▶ _Task_:
Please copy the records from the line containing "Task: Click the product code 242704M202007" up to and including the line containing "The width and", changing "product code" to "item number" and leaving everything else as it is.

##############################

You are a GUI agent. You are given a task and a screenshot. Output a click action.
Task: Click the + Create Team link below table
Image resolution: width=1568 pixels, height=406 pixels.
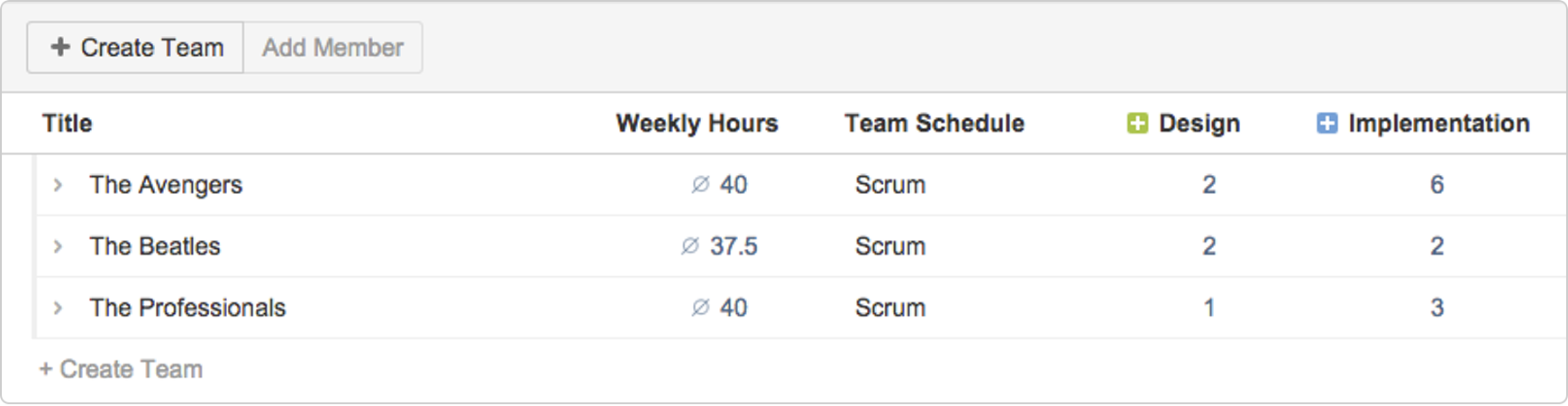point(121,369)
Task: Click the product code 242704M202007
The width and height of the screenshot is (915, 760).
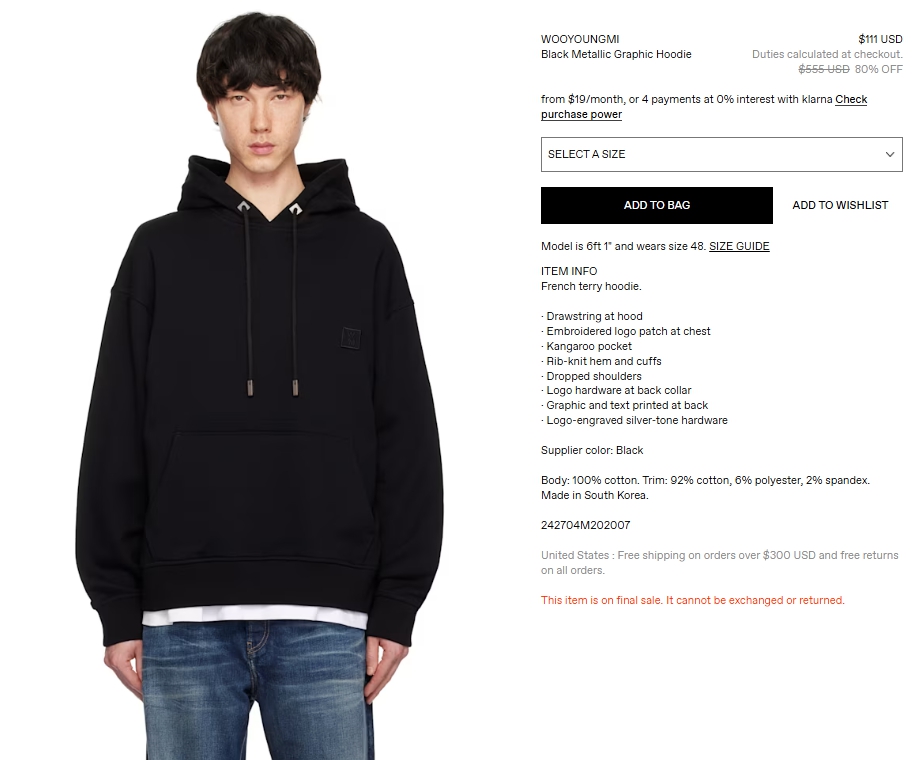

##############################

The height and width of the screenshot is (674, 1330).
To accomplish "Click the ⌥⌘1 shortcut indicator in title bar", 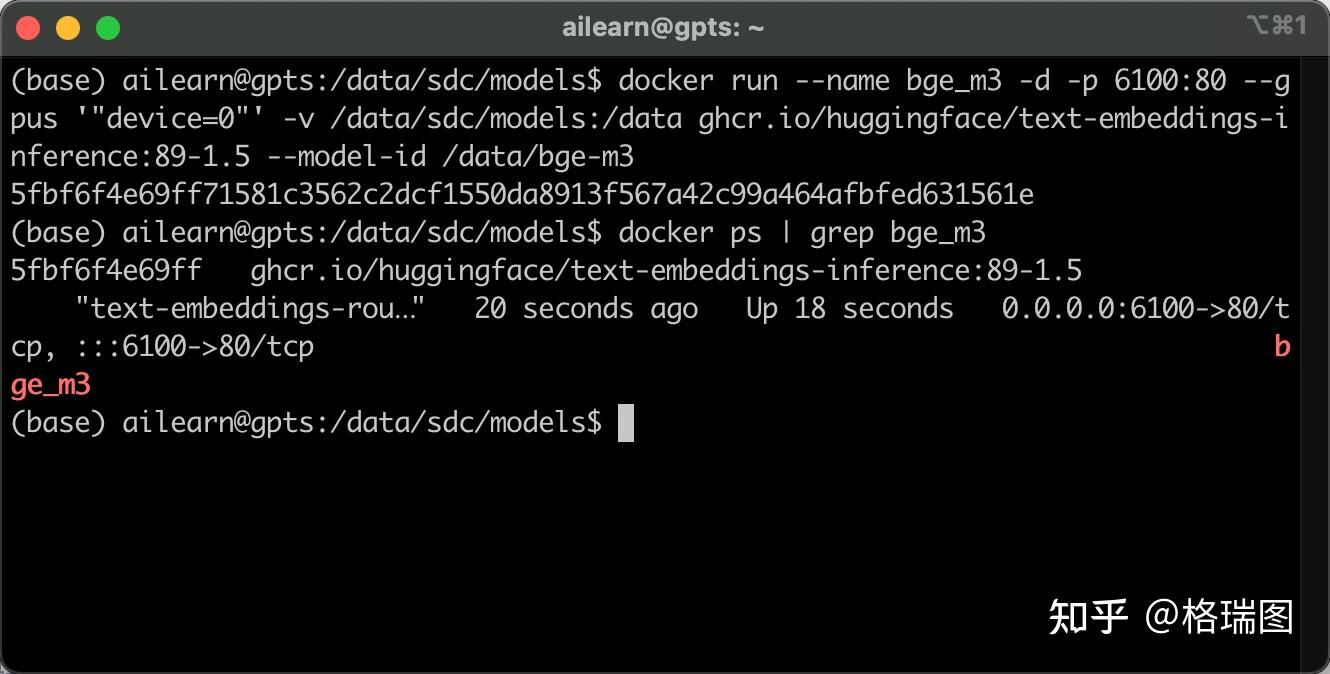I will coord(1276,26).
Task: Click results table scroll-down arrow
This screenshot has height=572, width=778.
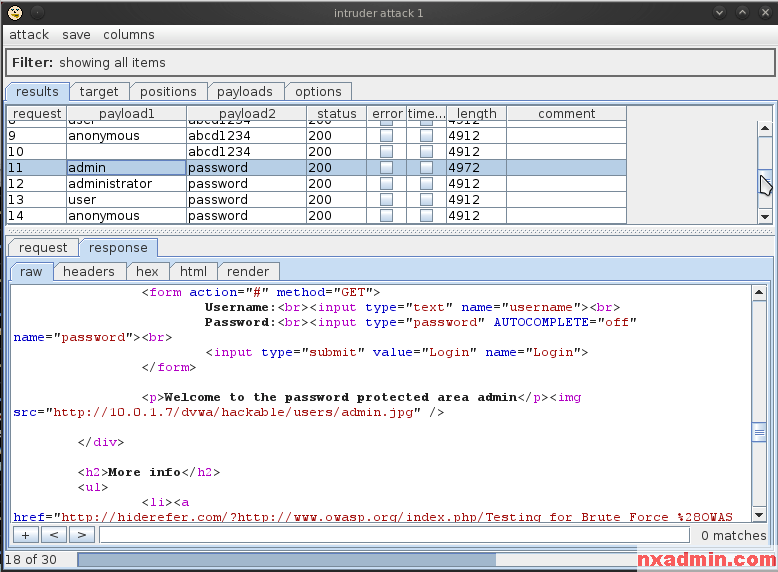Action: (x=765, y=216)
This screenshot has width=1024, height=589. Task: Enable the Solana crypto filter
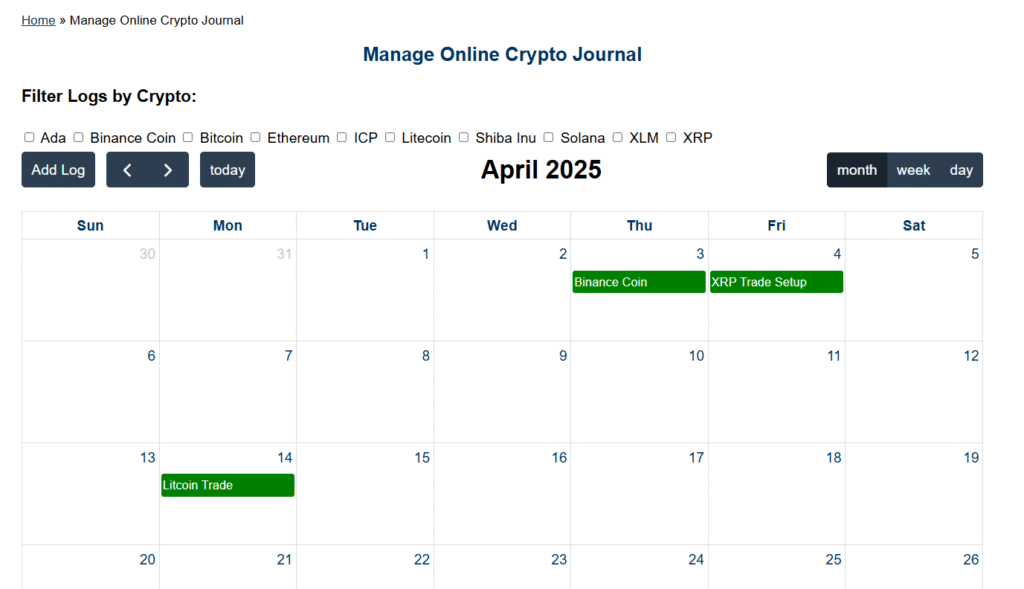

##############################

▶ _Result of this task_:
Task: Click the item number 242704M202007
The width and height of the screenshot is (915, 760).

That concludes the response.